Nel corso della masterclass, Ronchi ha poi parlato di Diva Futura, film diretto da Giulia Steigerwalt e uscito su Netflix, che ha trovato però poco spazio nel dibattito pubblico: “È stato un film un po’ ostracizzato, purtroppo. Nessuna trasmissione televisiva ha voluto promuoverlo. Eppure non è un film scandaloso. Non è un film porno. È un film che racconta un’epoca, l’idea di amore libero nata dal ’68, il sogno radicale, Pannella, Cicciolina in Parlamento… Un’epoca che era provocatoria, certo, ma anche idealista. E oggi, paradossalmente, viviamo l’altra faccia di quel sogno: PornHub, OnlyFans, ragazzi che imparano la sessualità dal porno e non riescono più a immaginare, a desiderare in modo libero. Questo è ciò che avrei voluto dire in una trasmissione, se ci avessero invitati. Ma c’è stato un rifiuto totale.”

Infine, si è parlato del suo recente lavoro con Bellocchio su Rapito, e della forza emotiva sprigionata dalla relazione con il piccolo protagonista: “Quello che mi ha colpito moltissimo, rivedendo oggi la scena di Rapito con Enea, il bambino che interpretava Edgardo Mortara, è che lì è successa una cosa davvero magica. Quando sei completamente sintonizzato emotivamente con una scena, accade qualcosa di speciale. Lui era davvero dentro quel momento, c’era una connessione fortissima. La scena finisce che me ne vado, lui inizialmente non vuole salutarmi, poi però torna e mi abbraccia con forza. Quel legame che si era creato tra noi era autentico, era nato qualcosa di profondamente vero, quasi inspiegabile. Per me,” ha inoltre affermato, “è stata un’esperienza fortissima anche sul piano umano. Per tutta la lavorazione del film, dieci ore al giorno, vivi come se tuo figlio ti fosse stato portato via. Naturalmente fuori dal set si scherzava e si rideva anche, ma dentro al set c’era un rigore, un rispetto profondo. Sapevamo di raccontare una ferita vera, di chi quel dolore lo aveva vissuto davvero.”

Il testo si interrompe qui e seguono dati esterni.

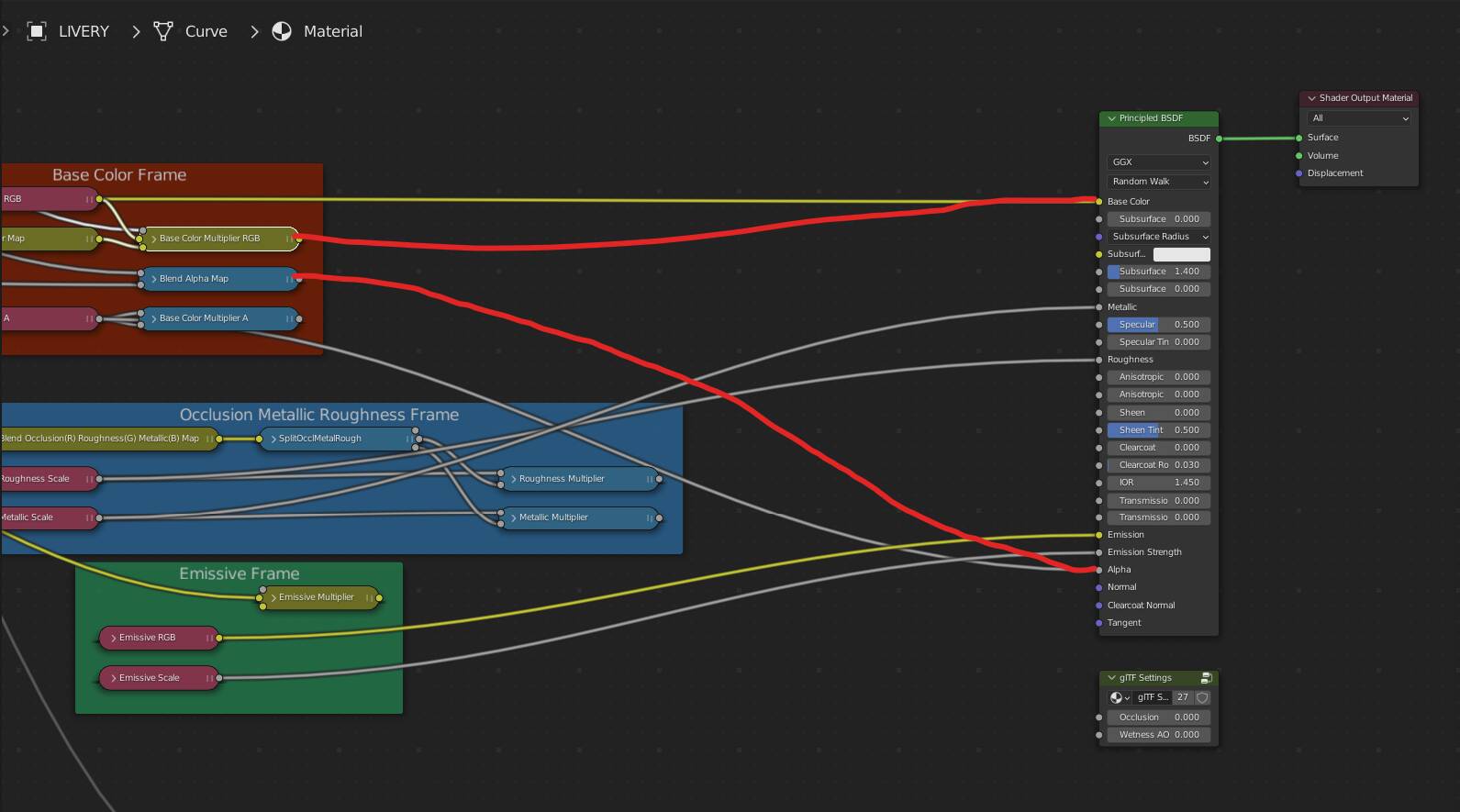Viewport: 1460px width, 812px height.
Task: Collapse the Principled BSDF node
Action: coord(1111,118)
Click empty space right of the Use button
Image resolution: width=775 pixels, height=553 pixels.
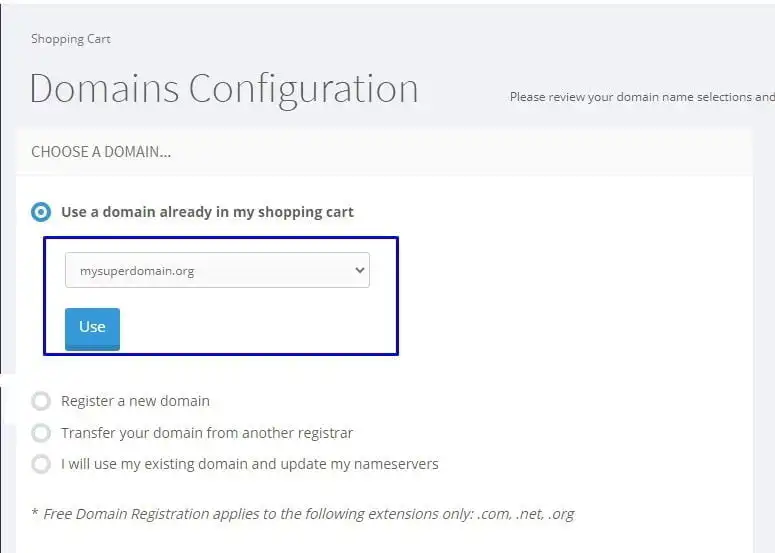[x=250, y=328]
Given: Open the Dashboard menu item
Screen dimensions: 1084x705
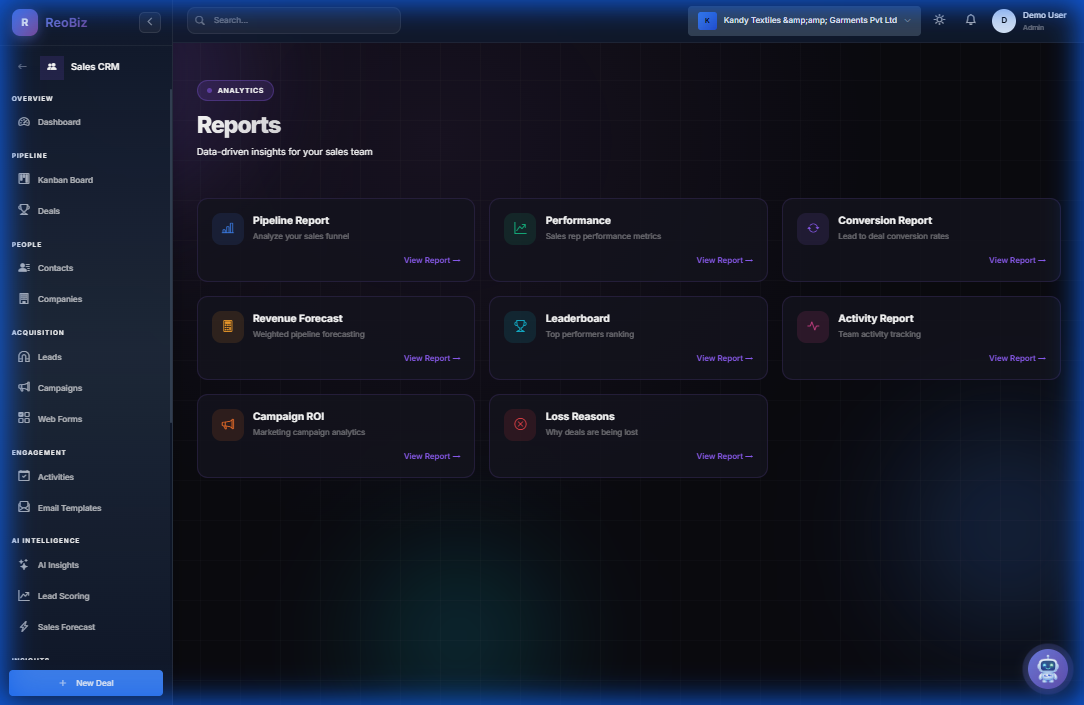Looking at the screenshot, I should [x=60, y=121].
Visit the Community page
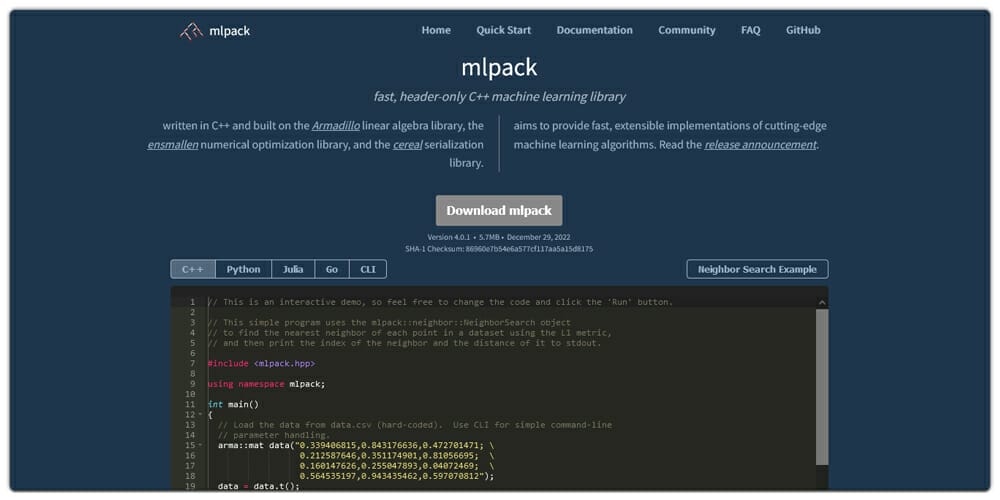The width and height of the screenshot is (1000, 500). click(x=686, y=30)
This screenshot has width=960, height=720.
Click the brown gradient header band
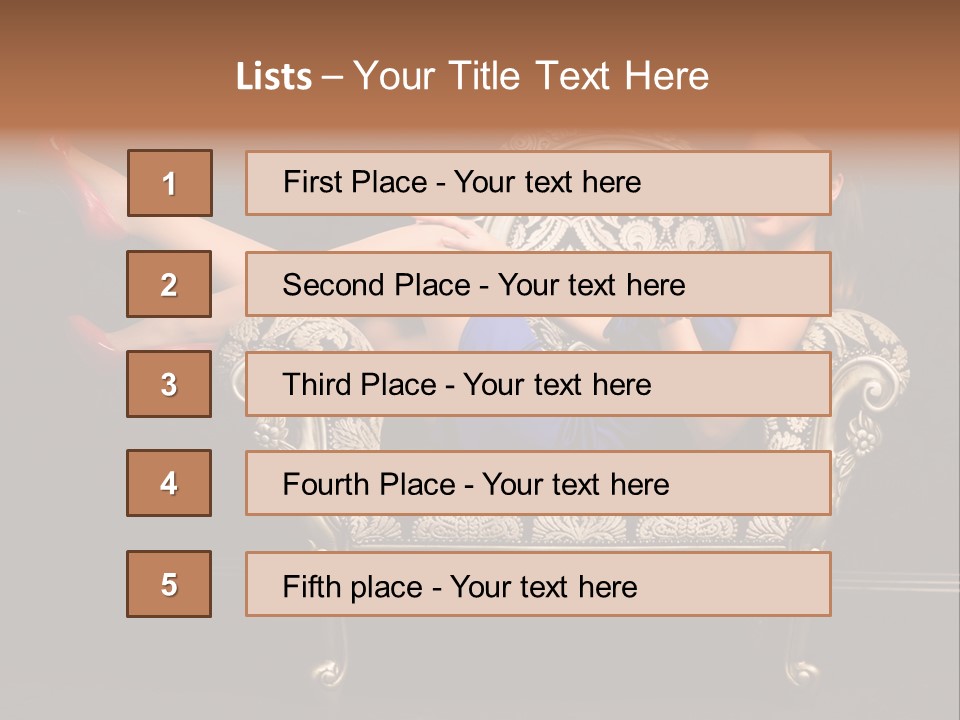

Un ultimo passaggio “obbligato” è stato quello su Familia, film dai toni cupi di Francesco Costabile: “In latino, ‘familia’ era il sistema familiare in cui il pater familias considerava tutti gli altri membri – mogli, figli, servi – come proprietà sua. Questo era il concetto che Francesco Costabile, il regista, voleva evocare. Ma qui andiamo anche oltre. La famiglia che raccontiamo è in ostaggio di un uomo disturbato, violento, che evidentemente stava male. Come dice sempre Francesco Di Leva, che interpreta il padre, anche lui proveniva da un contesto familiare terribile. È come una costellazione che si ripete, una dinamica che si tramanda. Non si nasce così: si cresce in certi contesti, si assorbono certi modelli. Il ragazzo protagonista, interpretato da Francesco Gheghi, sembra destinato a diventare quel tipo di uomo. Lo vedi da come parla, da come si comporta con la fidanzata, dalle scelte che inizia a fare. Il parricidio che compie è la fine tragica – e inevitabile – di una storia che poteva avere solo due esiti: o morivano loro, o moriva lui.”